**Assignment:** Could you copy every line in the listing below that has the word "change"?

**Exercise inputs:**
=====

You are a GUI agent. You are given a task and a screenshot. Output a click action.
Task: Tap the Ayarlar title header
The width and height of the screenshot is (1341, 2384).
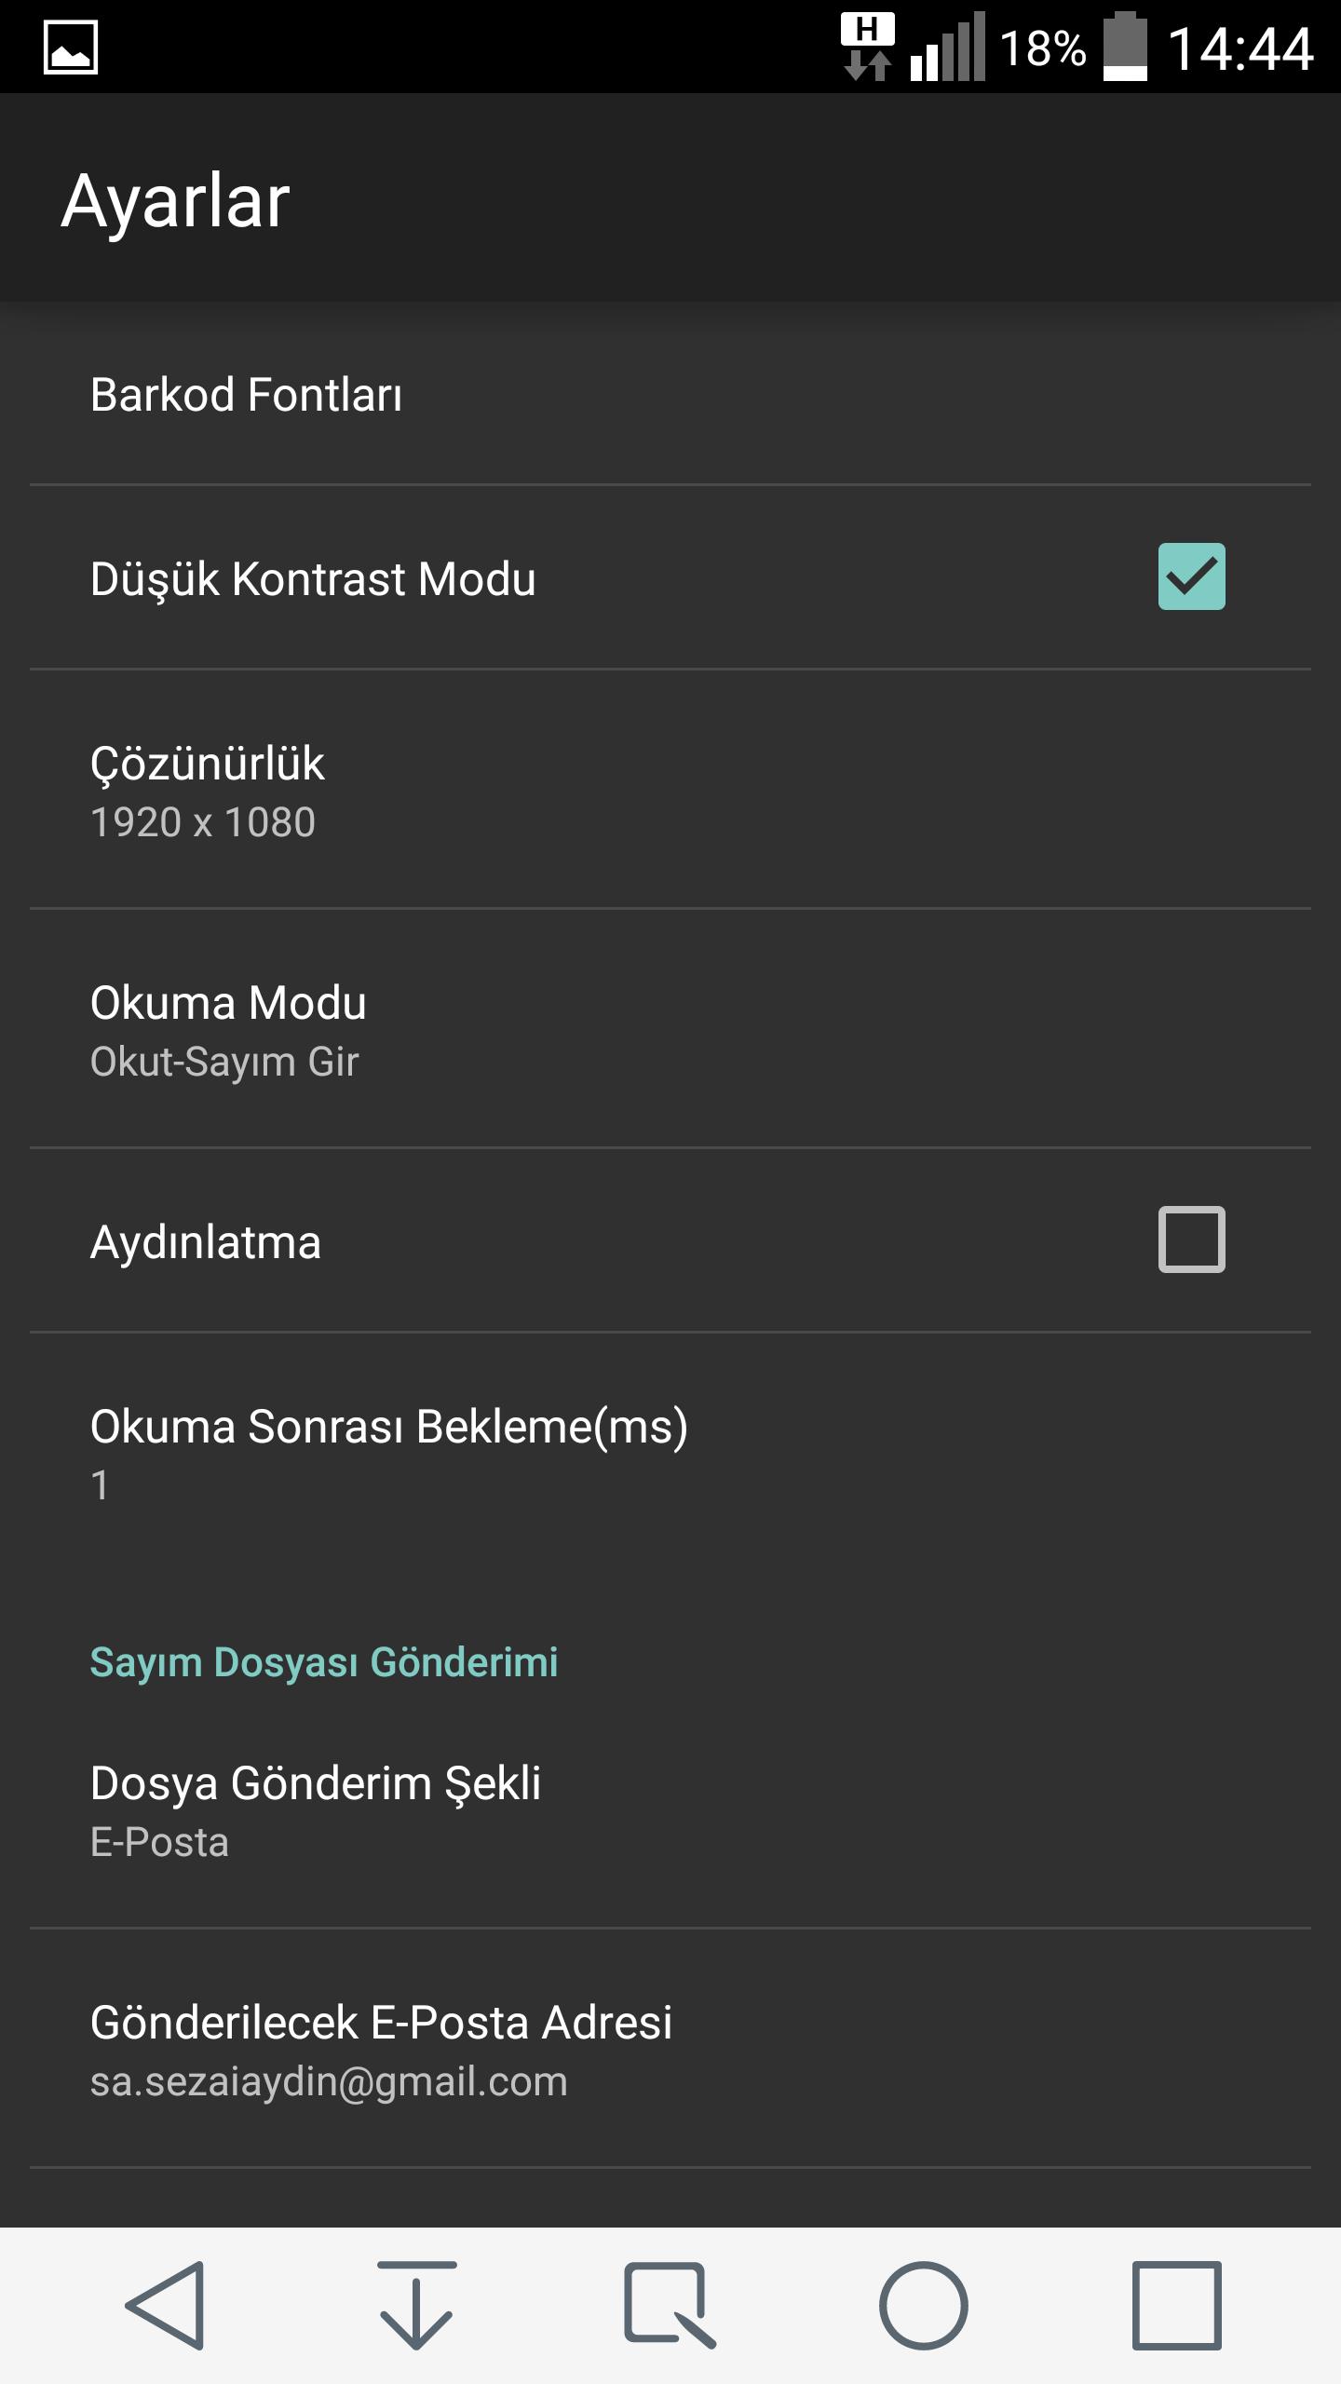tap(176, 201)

=====

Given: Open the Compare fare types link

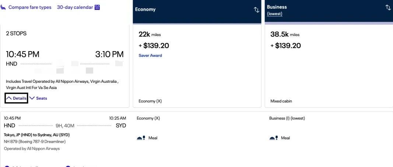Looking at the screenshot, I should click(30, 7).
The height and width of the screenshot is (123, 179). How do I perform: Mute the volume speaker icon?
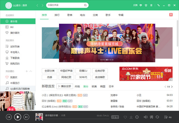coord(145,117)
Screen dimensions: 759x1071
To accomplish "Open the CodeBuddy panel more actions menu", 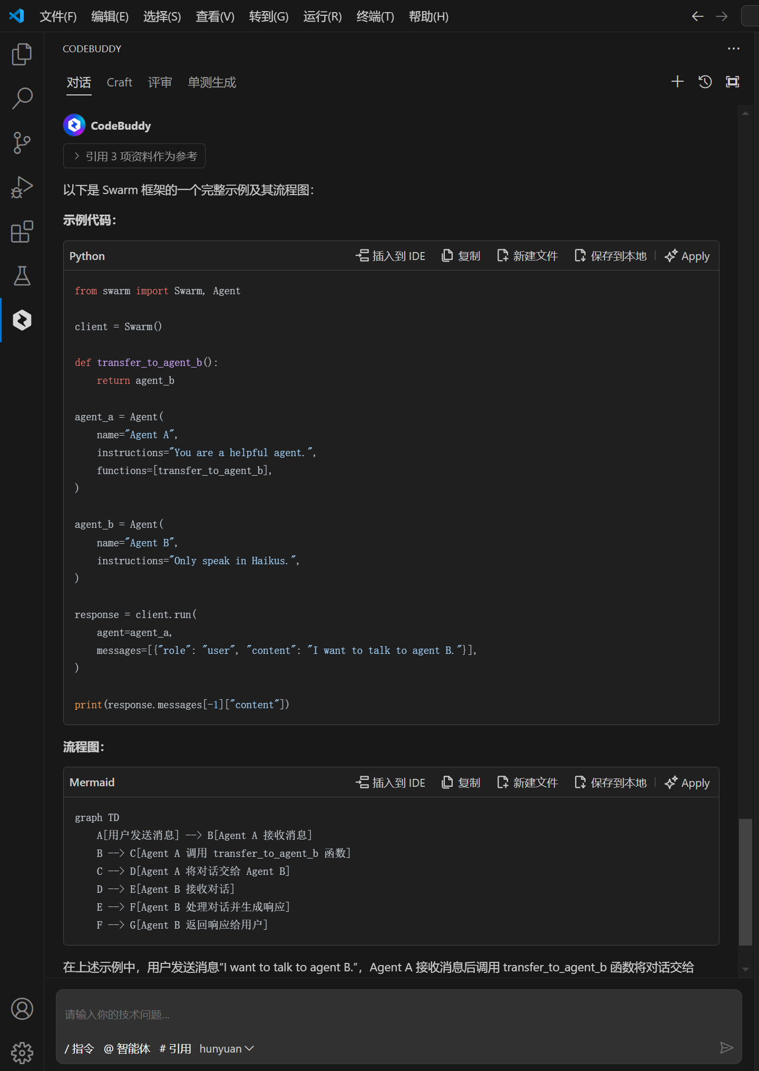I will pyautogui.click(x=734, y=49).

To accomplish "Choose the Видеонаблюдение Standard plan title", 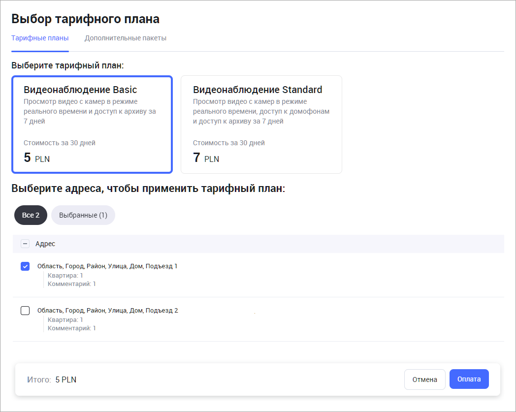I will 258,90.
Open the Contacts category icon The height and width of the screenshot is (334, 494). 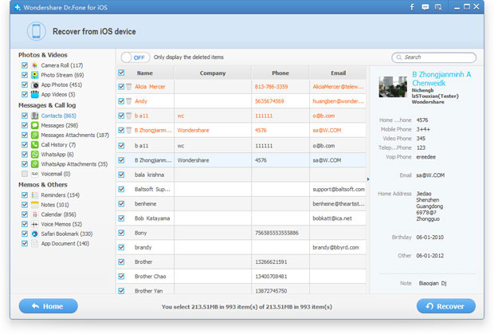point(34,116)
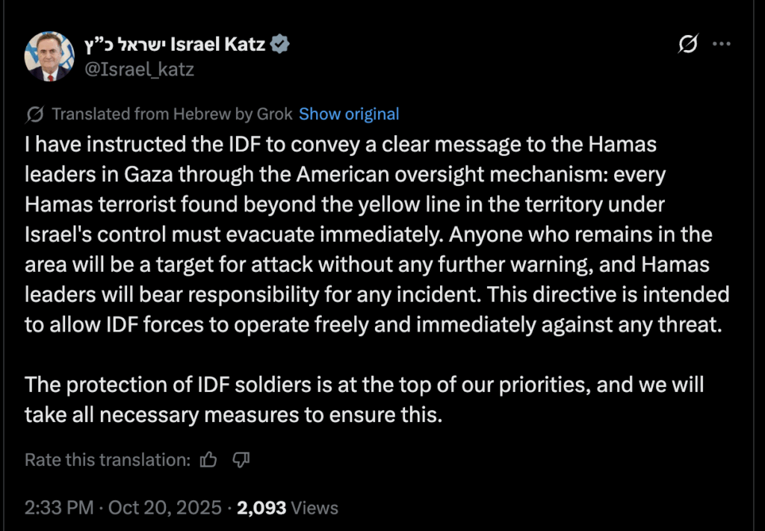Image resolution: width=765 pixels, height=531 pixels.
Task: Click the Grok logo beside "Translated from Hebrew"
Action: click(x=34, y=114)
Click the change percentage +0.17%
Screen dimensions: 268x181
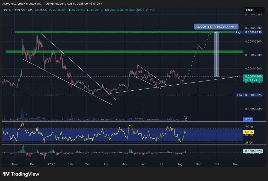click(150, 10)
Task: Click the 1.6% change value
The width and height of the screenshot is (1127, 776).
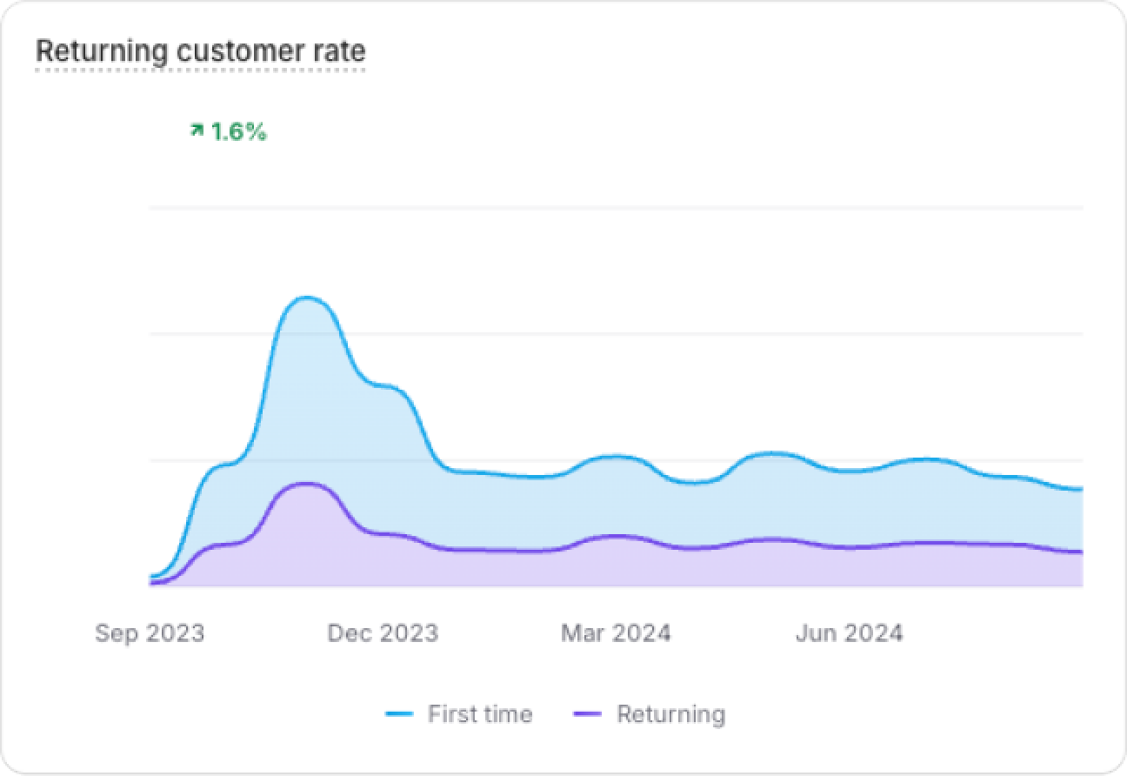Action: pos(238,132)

=====

**Task output:**
Click the change percentage +0.17%
Task: Click the 1.6% change value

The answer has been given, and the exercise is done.